Secondly, your assertion that Microsoft issues updates more frequently due to being the target of frequent attacks is completely incorrect. Microsoft is hampered by its fixed-cycle of updates (monthly, on 'patch Tuesday', the second Tuesday of every month. 'Patch Tuesday', amusingly enough, is followed by 'Exploit Wednesday', when malware authors have the longest time-until-update, and potentially new holes introduced by the update to play with).

IE was left stagnant for years after the demise of Netscape, and became riddled with holes and legacy crap. It's improved with IE8, certainly - but the security issues during that period were certainly more to do with the actual quality of the product than they were to do with 'targeting the most popular choice'.

This link is a reasonably good example of the differences between the two browsers in terms of critical security flaws (there's a follow-up article which is a good example of the FUD/history distortion Microsoft tries whenever issues like this get raised in the press).

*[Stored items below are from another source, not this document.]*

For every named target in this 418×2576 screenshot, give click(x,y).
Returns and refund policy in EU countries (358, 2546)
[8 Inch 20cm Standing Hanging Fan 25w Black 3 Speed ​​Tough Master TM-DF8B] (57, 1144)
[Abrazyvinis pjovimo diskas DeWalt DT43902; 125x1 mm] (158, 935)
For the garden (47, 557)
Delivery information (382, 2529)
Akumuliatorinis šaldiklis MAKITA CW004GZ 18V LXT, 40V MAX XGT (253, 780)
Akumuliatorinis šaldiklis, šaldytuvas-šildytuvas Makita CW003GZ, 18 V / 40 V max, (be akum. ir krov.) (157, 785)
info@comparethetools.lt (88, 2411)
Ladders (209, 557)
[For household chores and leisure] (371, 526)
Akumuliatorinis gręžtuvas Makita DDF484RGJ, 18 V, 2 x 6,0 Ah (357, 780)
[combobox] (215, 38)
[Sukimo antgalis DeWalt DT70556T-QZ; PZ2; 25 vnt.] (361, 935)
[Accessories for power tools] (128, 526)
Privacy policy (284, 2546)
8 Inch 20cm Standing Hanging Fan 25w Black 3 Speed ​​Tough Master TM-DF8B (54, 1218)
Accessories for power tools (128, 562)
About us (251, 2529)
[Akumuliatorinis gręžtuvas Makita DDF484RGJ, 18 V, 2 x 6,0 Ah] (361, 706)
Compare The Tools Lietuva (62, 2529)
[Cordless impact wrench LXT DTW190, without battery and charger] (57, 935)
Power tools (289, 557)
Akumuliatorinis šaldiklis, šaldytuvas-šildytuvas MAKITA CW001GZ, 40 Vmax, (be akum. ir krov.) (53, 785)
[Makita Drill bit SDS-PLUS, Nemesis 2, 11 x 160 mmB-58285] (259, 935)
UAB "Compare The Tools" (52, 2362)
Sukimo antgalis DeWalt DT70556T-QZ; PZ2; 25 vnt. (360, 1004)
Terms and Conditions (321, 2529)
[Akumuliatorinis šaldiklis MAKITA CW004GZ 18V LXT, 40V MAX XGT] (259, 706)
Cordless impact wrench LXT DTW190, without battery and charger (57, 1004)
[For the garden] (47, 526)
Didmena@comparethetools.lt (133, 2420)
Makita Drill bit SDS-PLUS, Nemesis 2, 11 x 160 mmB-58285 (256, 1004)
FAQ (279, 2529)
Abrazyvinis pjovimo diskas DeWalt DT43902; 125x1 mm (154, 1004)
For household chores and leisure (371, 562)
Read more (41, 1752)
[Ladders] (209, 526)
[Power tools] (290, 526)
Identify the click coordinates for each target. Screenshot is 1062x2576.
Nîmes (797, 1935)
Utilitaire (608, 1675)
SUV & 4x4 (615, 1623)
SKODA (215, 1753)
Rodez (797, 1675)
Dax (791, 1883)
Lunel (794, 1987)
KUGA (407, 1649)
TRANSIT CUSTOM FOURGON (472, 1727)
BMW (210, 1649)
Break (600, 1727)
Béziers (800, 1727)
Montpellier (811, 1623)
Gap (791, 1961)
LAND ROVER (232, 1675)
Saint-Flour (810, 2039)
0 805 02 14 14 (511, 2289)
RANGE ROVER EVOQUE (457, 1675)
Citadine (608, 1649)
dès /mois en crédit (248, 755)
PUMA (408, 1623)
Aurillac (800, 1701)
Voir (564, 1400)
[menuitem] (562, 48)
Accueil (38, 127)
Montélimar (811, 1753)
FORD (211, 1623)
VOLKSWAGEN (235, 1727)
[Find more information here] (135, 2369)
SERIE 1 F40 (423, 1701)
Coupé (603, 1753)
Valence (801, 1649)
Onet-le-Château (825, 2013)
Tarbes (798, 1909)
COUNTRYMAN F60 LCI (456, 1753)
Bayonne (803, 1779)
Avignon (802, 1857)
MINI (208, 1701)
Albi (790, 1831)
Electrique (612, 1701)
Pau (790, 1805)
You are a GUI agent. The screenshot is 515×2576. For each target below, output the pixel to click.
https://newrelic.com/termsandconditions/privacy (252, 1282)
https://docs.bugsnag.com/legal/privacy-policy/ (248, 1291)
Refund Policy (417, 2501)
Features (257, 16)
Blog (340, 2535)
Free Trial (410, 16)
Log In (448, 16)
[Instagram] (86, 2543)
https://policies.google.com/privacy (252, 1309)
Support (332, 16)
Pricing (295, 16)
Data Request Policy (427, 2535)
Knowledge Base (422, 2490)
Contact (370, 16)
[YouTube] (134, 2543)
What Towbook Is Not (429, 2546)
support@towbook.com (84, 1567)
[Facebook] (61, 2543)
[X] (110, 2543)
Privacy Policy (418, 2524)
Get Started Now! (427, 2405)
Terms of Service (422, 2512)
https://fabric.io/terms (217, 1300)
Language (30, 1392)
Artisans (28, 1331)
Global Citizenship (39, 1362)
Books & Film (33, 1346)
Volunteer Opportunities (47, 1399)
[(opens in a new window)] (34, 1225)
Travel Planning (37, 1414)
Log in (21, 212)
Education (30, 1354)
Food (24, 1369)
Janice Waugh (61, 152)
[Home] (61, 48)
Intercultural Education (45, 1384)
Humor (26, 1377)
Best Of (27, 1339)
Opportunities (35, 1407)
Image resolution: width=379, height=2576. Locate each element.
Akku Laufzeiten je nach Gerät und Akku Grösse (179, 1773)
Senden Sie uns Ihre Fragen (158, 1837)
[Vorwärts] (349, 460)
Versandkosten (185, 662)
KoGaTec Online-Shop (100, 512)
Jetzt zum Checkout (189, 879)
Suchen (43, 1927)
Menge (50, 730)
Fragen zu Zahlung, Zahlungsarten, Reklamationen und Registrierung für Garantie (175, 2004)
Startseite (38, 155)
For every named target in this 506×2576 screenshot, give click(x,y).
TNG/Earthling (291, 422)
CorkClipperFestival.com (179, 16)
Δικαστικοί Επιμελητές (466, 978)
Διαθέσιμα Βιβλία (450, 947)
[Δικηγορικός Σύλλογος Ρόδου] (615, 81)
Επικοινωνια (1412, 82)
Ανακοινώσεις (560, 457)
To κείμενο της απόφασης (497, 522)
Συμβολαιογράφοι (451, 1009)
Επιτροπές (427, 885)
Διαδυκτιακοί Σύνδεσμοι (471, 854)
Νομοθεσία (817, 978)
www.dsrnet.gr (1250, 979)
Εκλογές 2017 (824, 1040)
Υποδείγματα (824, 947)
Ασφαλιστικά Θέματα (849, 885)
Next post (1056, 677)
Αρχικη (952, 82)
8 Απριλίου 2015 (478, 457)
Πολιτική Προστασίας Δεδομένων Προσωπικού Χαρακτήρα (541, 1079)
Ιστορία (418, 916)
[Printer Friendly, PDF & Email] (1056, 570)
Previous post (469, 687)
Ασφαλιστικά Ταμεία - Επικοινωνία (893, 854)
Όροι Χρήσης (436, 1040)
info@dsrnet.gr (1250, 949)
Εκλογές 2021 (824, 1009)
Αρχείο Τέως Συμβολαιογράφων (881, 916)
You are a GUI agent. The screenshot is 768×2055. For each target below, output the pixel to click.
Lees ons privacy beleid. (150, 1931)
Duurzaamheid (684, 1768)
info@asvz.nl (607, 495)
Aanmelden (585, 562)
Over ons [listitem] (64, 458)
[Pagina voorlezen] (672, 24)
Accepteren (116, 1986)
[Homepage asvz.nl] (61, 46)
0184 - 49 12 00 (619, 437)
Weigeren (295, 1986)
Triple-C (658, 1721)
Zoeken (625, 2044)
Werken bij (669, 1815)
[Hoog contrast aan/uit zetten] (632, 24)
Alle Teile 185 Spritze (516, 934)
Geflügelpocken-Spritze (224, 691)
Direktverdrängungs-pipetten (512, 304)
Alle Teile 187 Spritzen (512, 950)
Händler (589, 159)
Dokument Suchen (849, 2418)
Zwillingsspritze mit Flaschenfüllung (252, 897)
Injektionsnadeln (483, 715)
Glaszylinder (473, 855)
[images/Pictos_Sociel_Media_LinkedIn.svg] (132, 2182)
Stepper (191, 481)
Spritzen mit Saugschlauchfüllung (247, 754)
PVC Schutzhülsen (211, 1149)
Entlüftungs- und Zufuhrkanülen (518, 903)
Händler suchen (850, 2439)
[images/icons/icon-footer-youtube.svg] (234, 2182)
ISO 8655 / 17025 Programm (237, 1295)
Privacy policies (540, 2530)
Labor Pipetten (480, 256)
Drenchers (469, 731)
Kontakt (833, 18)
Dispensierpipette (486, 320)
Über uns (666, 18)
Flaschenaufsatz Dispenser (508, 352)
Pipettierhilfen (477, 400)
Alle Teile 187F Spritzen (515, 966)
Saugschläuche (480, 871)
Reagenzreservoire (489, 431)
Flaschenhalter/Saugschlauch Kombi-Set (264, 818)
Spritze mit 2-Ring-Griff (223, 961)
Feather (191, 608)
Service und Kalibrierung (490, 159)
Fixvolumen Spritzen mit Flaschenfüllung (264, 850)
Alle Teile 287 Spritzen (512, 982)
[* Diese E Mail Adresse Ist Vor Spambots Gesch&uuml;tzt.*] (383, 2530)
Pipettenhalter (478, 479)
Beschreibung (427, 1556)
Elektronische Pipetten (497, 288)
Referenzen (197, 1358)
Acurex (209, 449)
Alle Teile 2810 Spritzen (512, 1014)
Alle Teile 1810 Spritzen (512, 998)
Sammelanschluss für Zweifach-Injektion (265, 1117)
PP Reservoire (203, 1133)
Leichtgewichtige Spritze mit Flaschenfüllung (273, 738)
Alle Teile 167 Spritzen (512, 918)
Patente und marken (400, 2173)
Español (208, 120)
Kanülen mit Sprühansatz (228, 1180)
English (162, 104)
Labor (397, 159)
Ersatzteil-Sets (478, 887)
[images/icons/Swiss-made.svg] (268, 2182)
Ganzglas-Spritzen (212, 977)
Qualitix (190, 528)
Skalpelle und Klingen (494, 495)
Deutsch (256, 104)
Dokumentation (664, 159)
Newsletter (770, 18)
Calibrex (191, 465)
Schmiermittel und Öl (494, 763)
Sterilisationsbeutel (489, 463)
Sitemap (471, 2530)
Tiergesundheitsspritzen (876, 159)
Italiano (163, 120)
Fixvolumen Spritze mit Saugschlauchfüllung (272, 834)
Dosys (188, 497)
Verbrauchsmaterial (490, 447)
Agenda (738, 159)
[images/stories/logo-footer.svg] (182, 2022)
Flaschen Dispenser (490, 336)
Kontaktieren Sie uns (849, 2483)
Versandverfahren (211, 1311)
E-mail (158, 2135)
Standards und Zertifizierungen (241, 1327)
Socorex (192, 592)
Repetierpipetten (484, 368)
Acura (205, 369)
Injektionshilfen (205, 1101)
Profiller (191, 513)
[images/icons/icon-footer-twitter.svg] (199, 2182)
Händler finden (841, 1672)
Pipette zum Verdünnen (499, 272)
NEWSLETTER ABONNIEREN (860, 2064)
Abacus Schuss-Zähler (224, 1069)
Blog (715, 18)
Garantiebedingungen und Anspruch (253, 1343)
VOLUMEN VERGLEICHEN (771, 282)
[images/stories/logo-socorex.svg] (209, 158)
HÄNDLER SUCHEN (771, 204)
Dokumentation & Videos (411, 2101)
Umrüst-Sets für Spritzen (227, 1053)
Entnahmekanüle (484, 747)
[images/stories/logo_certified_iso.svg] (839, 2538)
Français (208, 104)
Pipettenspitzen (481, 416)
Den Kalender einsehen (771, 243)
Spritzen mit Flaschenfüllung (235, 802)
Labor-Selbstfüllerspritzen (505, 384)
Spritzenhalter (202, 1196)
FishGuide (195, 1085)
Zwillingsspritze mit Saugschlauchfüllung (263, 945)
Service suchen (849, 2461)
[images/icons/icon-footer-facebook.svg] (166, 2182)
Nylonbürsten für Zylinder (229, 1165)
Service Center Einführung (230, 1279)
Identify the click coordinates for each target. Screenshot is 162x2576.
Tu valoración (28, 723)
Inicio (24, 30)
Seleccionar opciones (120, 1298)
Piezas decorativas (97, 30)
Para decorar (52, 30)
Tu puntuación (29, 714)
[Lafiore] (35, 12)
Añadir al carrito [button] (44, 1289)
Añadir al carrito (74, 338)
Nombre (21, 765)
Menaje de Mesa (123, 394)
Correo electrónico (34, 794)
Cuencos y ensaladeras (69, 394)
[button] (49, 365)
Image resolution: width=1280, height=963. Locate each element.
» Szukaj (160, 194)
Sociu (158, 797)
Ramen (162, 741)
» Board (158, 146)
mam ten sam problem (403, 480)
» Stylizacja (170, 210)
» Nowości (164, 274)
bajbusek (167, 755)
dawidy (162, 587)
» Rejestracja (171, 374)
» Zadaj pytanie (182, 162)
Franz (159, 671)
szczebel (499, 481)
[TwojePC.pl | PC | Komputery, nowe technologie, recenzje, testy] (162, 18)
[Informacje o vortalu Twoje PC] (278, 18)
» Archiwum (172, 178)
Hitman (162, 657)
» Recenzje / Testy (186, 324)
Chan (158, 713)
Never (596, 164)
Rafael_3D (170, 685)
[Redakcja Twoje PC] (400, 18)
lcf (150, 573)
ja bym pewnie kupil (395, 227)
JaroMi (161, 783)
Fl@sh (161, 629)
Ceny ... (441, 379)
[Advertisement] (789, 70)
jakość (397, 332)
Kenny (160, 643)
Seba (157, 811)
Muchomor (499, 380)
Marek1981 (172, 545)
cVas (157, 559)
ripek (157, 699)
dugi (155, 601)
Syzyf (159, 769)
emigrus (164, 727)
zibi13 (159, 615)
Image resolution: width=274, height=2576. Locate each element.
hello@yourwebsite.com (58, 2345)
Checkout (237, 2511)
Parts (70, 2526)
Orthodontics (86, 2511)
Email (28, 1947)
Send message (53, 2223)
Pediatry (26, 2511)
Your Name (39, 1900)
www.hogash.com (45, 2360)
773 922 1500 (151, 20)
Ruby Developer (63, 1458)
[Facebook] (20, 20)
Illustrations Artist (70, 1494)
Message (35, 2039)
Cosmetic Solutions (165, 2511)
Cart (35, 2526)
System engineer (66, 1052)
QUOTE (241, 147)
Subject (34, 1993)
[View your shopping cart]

CAVEAT to the above: people advocating Firefox as the safer choice are generally correct, but often neglect to mention that it only really shines in terms of security when configured well. Firefox + NoScript set up correctly is probably the single best security feature you could have while browsing the web, but Firefox out of the box isn't inherently vastly more secure than IE out of the box these days.

Edited, Sep 7th 2009 1:44pm by KisharBlack

In addition to NoScript and AdBlock+, I also use the free version of the KeyScrambler addon. The developer claims that it will encrypt keystrokes at the driver level, so that any keyloggers will only end up with garbage. The Premium version (which is about $45) also works on WoW and other online games.